Probably smaller than most walk-in closets today, the tiny building housed three larger items -- an electric, metal can cooler, a wooden bookshelf, and a bench with a metal rack to hang milk cans after they were washed out. The can cooler took up most of the room and looked a chest-style freezer with a door and handle on the top.

All of this was way before my time, but from asking lots of questions over the years, I learned the cows were milked in the barn and then it was poured into milk cans, which according to the internet, held 10 gallons and weighed roughly 86 pounds when full of whole milk. These full cans were put into the can cooler and the milk was kept cool until the milkman came. He got the set of full cans out of the cooler and returned another set of emptied cans to the farm to be filled once again with fresh milk.

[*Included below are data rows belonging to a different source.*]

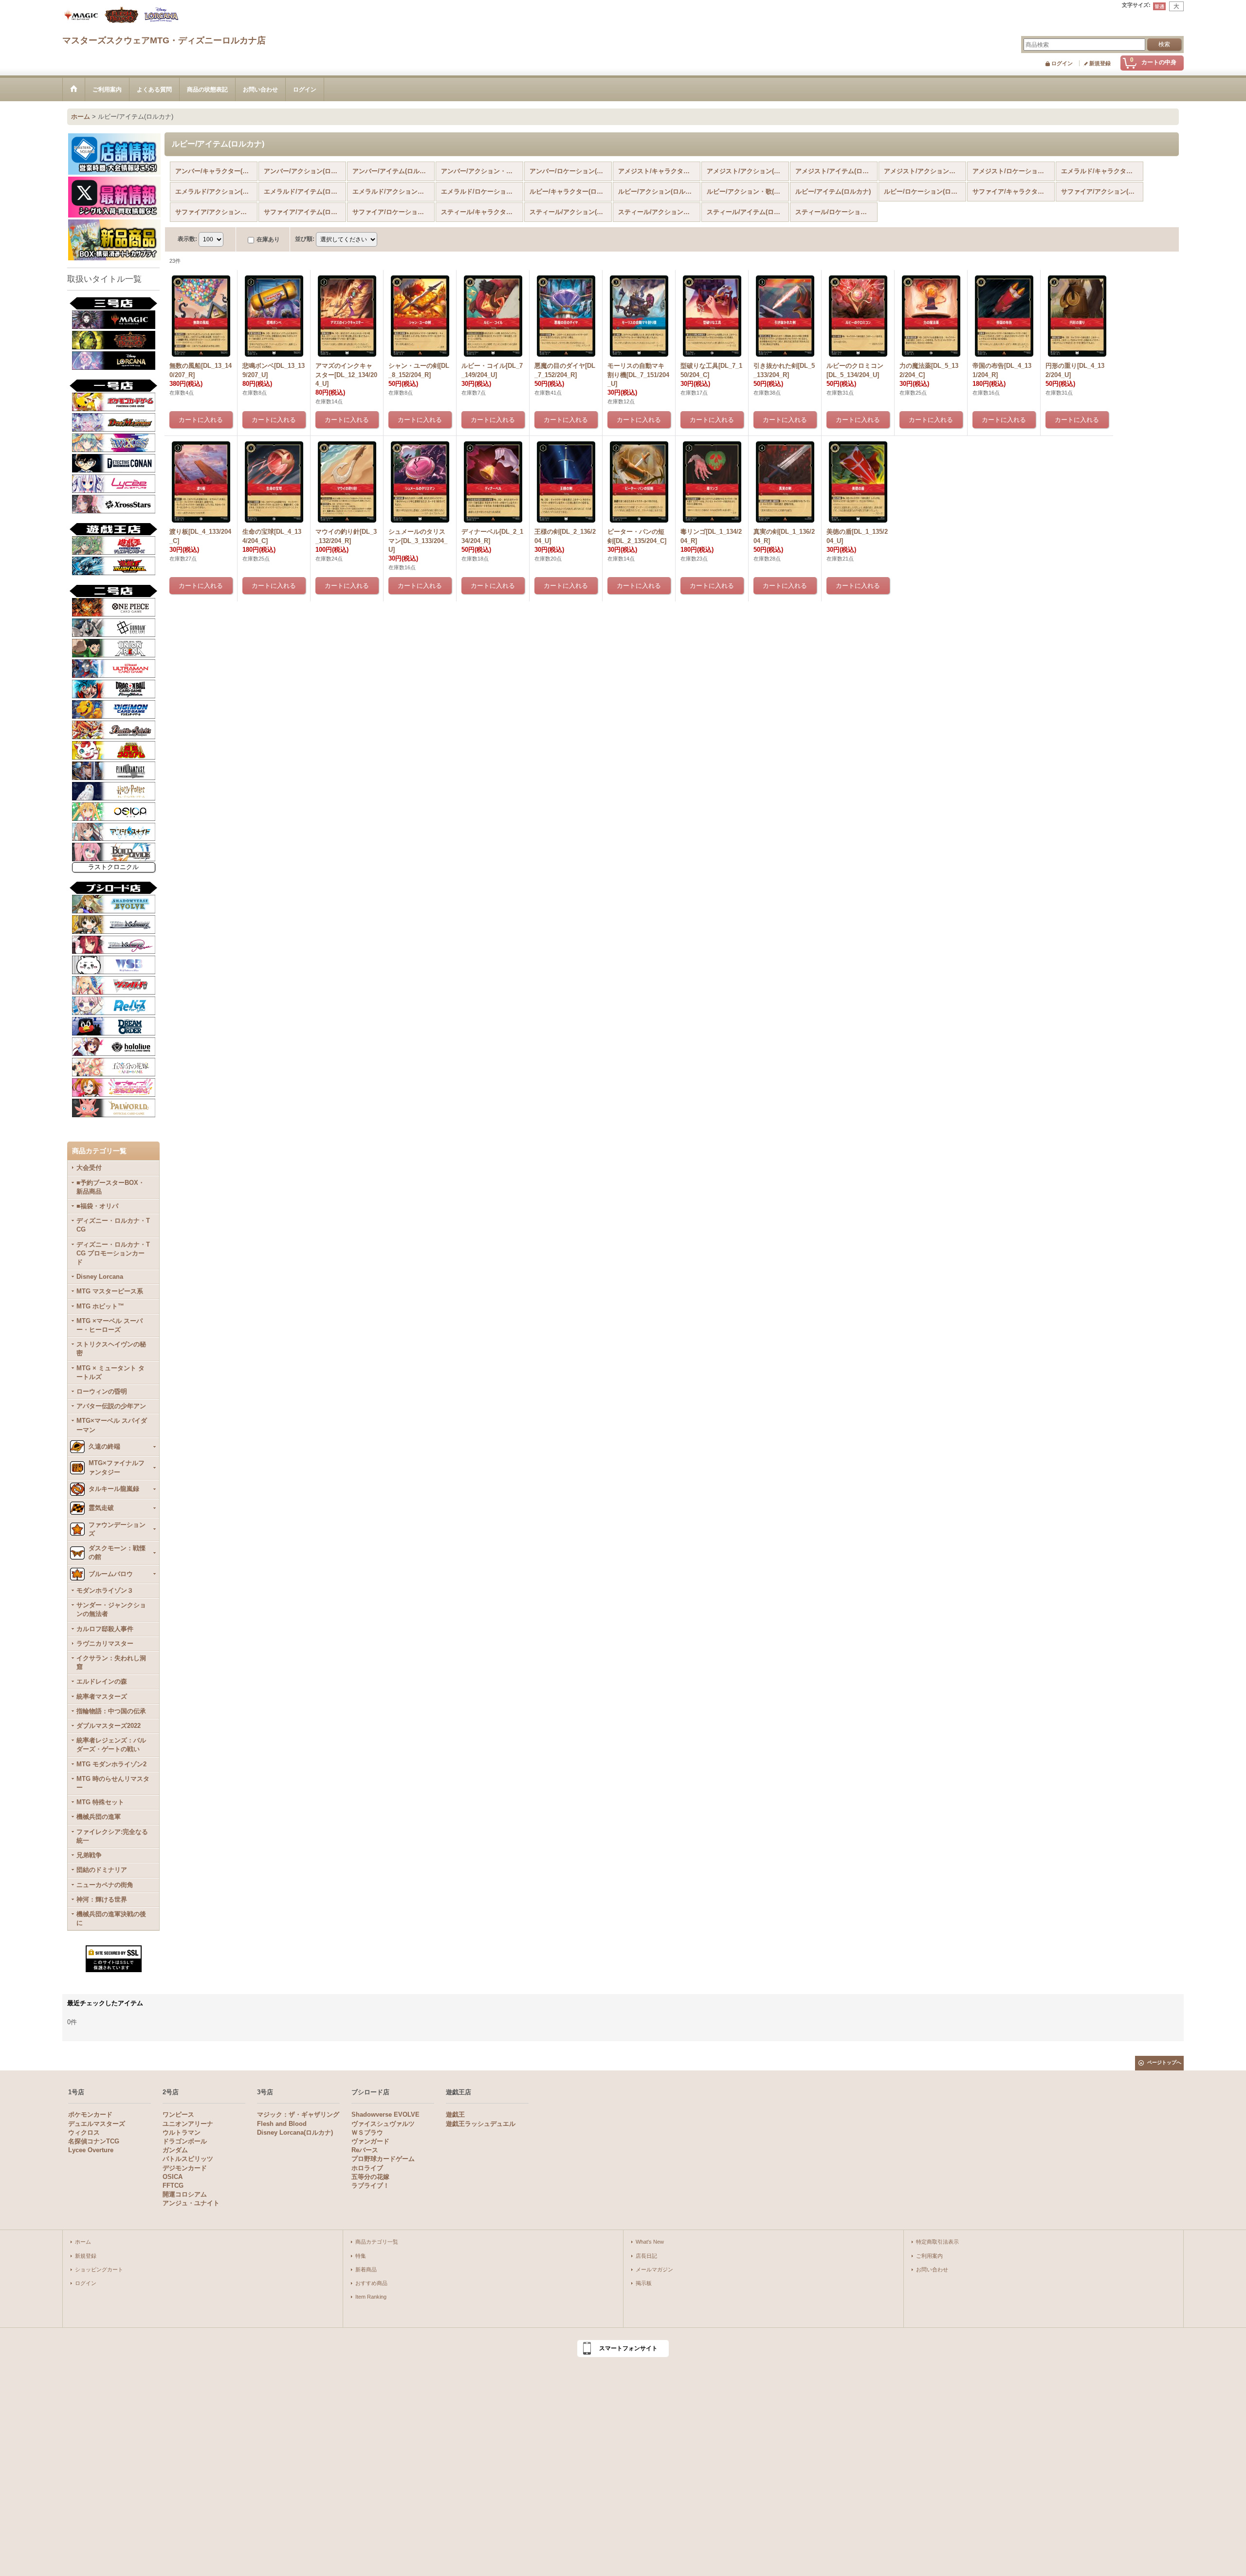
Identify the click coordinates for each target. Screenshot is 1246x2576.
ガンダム (175, 2150)
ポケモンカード (90, 2114)
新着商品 (366, 2269)
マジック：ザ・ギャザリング (298, 2114)
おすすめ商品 (371, 2283)
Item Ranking (370, 2297)
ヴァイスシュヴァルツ (383, 2123)
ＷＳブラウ (367, 2132)
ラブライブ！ (370, 2185)
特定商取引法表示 (937, 2242)
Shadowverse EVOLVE (385, 2114)
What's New (650, 2242)
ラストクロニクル (113, 867)
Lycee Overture (90, 2150)
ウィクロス (84, 2132)
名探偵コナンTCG (93, 2141)
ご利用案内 (929, 2256)
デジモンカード (185, 2168)
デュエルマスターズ (96, 2123)
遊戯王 (455, 2114)
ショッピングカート (99, 2269)
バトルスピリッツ (188, 2158)
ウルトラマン (182, 2132)
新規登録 (1100, 63)
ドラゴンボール (185, 2141)
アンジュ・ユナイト (191, 2203)
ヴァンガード (370, 2141)
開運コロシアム (185, 2194)
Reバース (364, 2150)
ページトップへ (1164, 2062)
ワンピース (178, 2114)
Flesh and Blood (282, 2123)
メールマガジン (654, 2269)
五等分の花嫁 (370, 2176)
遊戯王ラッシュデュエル (480, 2123)
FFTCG (173, 2185)
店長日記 (646, 2256)
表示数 (187, 239)
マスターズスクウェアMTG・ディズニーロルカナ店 (164, 40)
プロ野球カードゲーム (383, 2158)
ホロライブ (367, 2168)
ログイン (1062, 63)
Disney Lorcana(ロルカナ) (295, 2132)
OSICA (173, 2176)
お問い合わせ (932, 2269)
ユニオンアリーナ (188, 2123)
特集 (360, 2256)
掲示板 (644, 2283)
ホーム (83, 2242)
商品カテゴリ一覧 (376, 2242)
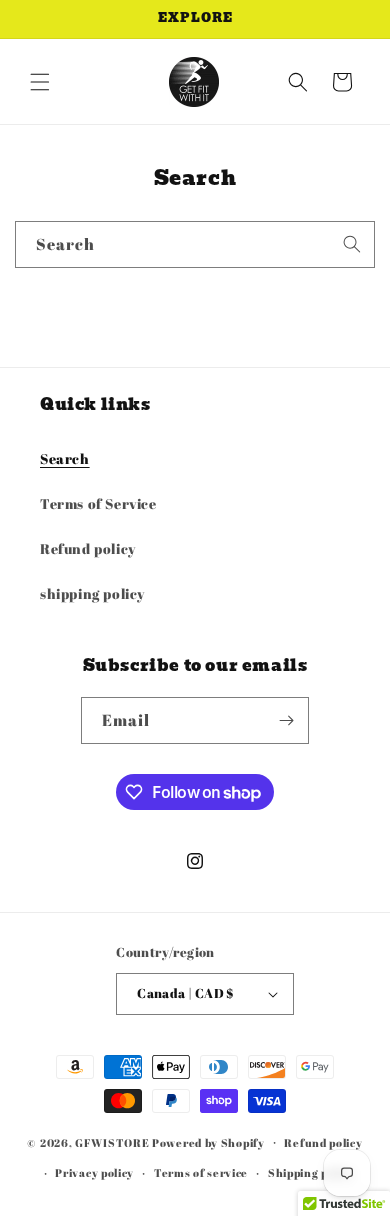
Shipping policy (311, 1172)
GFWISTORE (112, 1141)
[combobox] (195, 244)
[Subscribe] (286, 720)
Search (65, 458)
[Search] (352, 244)
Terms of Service (98, 503)
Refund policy (88, 548)
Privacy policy (94, 1172)
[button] (40, 82)
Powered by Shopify (208, 1141)
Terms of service (201, 1172)
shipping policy (92, 593)
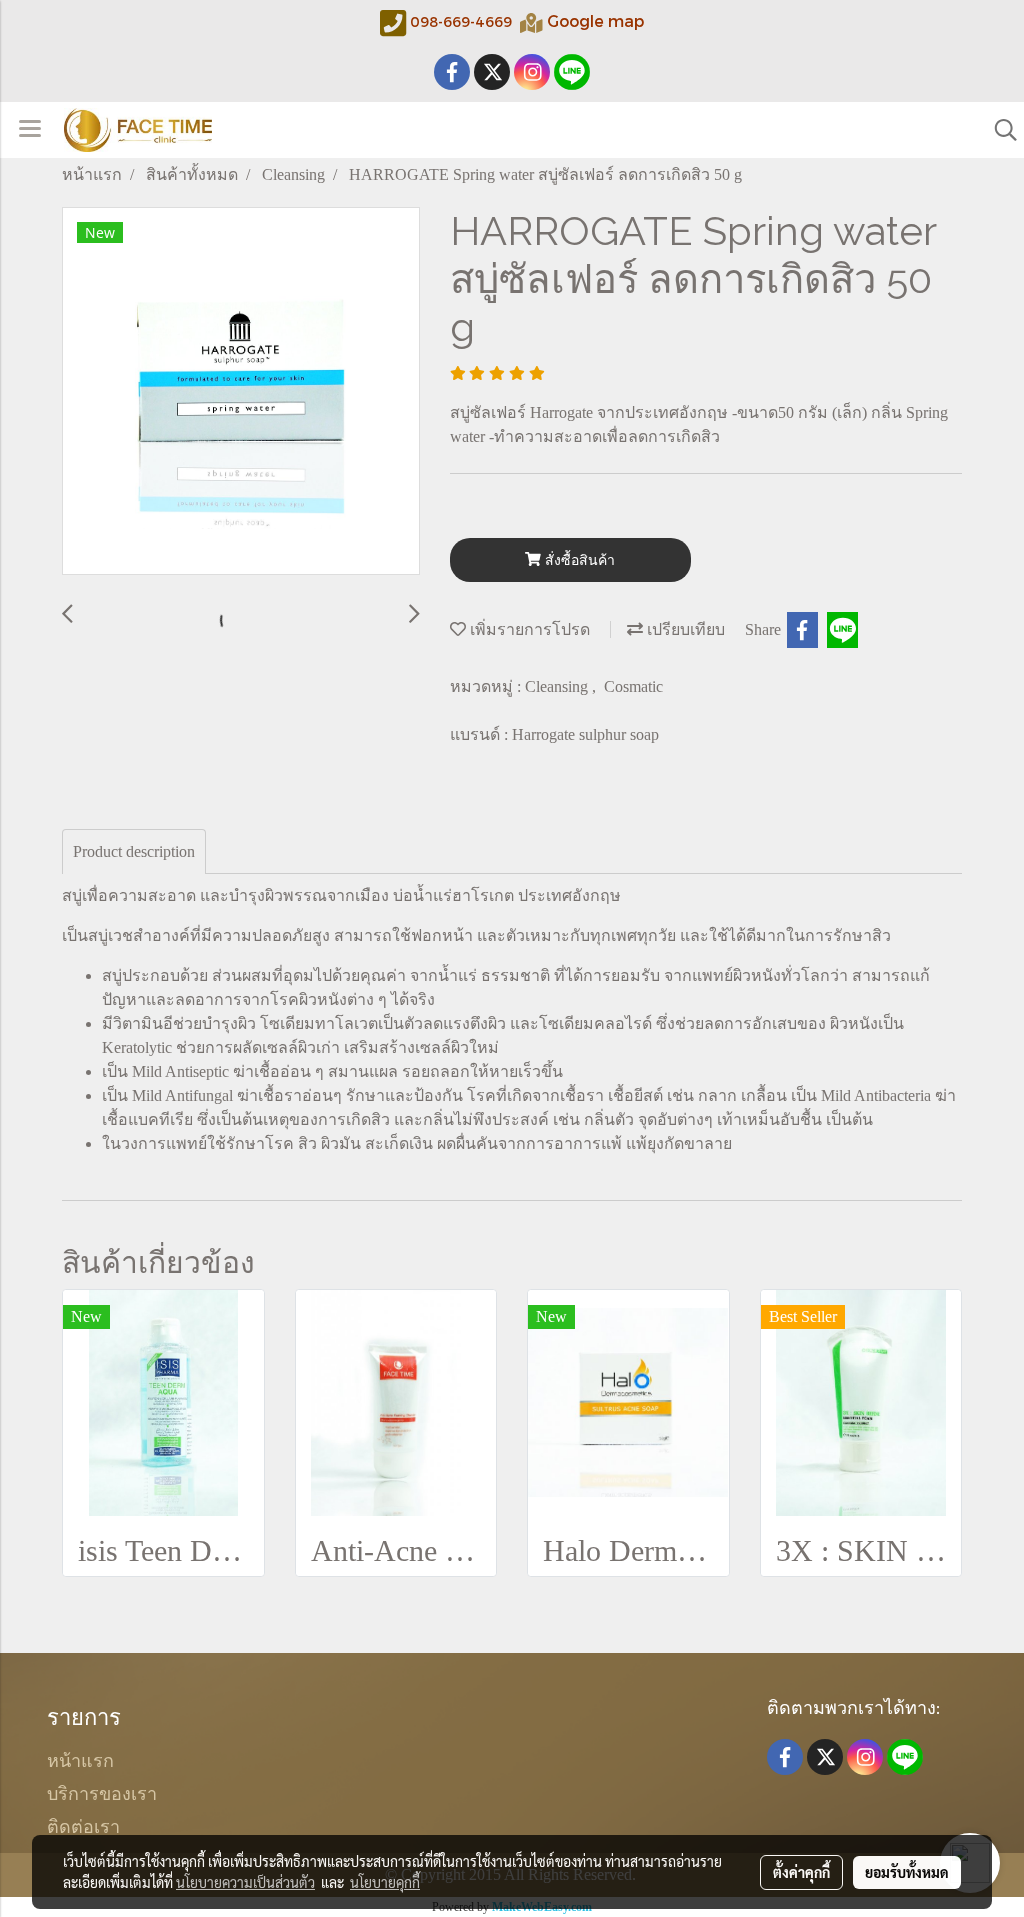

The strange thing about this milk house was that it was all the way across the place from the barn.

Carrying multiple 86 lbs. cans full of milk that far couldn't have been much fun, especially in snow or rain. I would have thought the milk house could have been right next to the barn or maybe the cooler could have been put in the barn itself.

Regardless, this was the set up.

At some point in the 1950s or 1960s, it was mandated that a closed system had to be in place on dairy farms to keep the nation's milk supply clean and safe. Farmers built new milking facilities (my grandparents built a milking parlor on their farm in 1958), altered existing buildings to accommodate this new regulation, or they stopped milking cows all together.

This is what the old bachelor farmer who owned the farm before us did. He must have stopped milking one day, and decades later, his milk house was still like it was the day he stopped milking cows.

While the cooler, bookcase and the bench were all still in there during my childhood, my dad used the little building to store our various oils, filters and other related items in there. But under the jugs, buckets and cardboard boxes were the remains of a distant time with a different way of operating.